Items listed in a dataset:

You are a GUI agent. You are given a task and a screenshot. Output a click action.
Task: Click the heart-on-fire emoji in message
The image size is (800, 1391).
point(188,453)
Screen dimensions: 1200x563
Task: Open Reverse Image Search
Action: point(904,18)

- _Try it_: Exact repetition is required: return every record shown above.

- _Answer to this exercise_:
You are a GUI agent. You are given a task and a screenshot. Output a click action.
Task: Click the heart-on-fire emoji in message
The image size is (800, 1391).
point(188,453)
Screen dimensions: 1200x563
Task: Open Reverse Image Search
Action: point(904,18)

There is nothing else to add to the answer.